──────── Data extract
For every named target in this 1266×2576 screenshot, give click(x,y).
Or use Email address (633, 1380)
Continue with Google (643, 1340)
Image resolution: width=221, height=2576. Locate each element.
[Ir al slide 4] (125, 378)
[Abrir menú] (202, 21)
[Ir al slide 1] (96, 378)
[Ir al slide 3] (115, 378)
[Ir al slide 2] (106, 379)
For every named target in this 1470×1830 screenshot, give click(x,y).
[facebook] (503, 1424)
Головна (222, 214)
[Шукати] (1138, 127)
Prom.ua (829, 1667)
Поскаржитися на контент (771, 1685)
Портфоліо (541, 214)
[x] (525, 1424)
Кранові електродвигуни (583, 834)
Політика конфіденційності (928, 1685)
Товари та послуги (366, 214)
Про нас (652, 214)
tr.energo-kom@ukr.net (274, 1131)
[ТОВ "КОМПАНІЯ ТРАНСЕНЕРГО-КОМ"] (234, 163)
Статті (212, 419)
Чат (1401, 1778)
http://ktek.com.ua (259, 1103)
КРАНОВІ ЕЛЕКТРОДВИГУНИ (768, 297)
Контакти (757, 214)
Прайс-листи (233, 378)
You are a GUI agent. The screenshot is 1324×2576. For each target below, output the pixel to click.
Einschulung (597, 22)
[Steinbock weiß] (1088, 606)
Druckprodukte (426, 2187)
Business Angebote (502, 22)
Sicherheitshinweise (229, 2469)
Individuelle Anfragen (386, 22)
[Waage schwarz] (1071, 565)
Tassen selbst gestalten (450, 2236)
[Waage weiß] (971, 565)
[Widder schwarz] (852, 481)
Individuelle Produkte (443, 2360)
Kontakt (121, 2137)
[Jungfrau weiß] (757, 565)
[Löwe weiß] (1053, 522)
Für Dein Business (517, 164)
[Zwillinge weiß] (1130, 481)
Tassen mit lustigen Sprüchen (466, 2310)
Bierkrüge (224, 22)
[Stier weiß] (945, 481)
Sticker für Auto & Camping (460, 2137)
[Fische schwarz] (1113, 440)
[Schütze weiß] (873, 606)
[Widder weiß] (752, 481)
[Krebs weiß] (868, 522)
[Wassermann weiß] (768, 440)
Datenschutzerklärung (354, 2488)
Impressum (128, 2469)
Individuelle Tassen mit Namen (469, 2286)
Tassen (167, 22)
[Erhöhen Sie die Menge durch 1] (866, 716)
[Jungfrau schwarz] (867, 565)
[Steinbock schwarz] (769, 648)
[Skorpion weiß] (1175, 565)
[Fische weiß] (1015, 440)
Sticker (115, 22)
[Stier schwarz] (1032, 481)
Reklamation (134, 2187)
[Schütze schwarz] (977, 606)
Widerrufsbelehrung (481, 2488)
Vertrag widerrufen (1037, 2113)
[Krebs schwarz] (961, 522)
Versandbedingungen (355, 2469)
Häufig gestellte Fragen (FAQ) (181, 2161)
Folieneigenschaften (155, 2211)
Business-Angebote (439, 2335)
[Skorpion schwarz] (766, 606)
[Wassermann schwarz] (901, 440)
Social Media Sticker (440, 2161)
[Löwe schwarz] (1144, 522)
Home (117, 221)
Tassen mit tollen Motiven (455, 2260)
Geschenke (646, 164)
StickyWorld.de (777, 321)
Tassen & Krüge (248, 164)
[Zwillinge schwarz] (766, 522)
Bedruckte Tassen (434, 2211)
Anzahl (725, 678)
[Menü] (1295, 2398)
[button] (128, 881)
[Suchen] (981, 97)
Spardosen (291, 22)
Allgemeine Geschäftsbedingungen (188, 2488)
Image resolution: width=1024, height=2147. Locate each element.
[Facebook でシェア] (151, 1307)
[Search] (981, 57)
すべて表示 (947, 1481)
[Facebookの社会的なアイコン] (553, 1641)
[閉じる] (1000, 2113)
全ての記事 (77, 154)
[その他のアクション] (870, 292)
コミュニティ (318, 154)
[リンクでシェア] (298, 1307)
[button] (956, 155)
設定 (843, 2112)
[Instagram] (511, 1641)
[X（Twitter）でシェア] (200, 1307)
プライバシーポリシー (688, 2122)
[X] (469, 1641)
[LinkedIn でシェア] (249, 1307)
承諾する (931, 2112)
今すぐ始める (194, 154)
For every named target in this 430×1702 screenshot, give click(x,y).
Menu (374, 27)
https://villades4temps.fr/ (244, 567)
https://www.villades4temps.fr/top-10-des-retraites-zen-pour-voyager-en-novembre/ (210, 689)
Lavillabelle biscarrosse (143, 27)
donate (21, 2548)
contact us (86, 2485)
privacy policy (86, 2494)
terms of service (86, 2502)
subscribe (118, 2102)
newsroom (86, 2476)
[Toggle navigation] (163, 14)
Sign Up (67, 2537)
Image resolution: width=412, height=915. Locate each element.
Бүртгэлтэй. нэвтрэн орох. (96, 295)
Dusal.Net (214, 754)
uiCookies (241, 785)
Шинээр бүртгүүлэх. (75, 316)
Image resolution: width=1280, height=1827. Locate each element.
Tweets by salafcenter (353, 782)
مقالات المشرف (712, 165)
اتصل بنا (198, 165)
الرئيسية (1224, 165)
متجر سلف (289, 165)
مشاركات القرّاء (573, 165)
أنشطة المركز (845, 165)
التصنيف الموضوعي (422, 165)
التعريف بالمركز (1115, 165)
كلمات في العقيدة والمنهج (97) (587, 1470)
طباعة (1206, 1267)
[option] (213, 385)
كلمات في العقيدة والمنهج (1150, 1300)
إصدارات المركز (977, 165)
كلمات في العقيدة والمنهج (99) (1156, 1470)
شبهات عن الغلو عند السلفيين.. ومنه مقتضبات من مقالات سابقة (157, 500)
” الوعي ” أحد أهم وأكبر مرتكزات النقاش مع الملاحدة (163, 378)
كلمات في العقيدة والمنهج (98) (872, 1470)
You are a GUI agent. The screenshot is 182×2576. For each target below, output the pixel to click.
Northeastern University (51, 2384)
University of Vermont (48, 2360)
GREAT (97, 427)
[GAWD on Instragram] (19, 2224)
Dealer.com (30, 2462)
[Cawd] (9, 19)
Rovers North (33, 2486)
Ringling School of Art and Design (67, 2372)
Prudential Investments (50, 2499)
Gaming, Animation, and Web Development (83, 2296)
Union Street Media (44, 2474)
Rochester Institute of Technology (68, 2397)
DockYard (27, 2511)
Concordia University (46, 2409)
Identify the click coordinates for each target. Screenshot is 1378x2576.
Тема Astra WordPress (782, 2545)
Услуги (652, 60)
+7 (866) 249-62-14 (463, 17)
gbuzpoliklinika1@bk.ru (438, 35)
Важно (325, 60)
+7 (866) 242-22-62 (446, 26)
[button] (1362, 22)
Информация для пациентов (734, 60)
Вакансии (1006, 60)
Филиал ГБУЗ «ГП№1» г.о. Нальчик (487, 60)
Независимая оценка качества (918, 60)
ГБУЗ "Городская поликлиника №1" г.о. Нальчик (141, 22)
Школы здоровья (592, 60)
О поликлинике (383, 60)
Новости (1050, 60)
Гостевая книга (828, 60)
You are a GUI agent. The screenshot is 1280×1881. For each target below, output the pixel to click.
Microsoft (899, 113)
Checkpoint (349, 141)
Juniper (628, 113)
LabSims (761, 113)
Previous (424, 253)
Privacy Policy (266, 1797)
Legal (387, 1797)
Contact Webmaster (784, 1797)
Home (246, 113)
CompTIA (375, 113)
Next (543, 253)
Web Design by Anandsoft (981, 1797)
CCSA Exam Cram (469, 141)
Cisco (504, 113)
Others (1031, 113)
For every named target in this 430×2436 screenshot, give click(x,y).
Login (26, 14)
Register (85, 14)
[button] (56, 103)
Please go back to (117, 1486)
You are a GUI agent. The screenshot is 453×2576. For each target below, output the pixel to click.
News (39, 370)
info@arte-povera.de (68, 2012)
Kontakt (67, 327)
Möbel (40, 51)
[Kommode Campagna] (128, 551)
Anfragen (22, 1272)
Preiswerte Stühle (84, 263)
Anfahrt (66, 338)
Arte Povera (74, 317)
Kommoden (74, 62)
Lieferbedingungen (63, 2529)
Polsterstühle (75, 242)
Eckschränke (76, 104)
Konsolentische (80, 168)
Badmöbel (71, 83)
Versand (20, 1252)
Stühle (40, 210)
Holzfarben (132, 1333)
────────────────
Which lines of the records above contain the word "agent"? Report each one.

> _Task solution_:
You are a GUI agent. The screenshot is 1324×2576. For each target below, output the pixel to click.
You are a GUI agent. The screenshot is 182×2576. For each target below, output the pixel to click.
You are a GUI agent. The screenshot is 1280×1881. For each target below, output the pixel to click.
You are a GUI agent. The screenshot is 453×2576. For each target below, output the pixel to click.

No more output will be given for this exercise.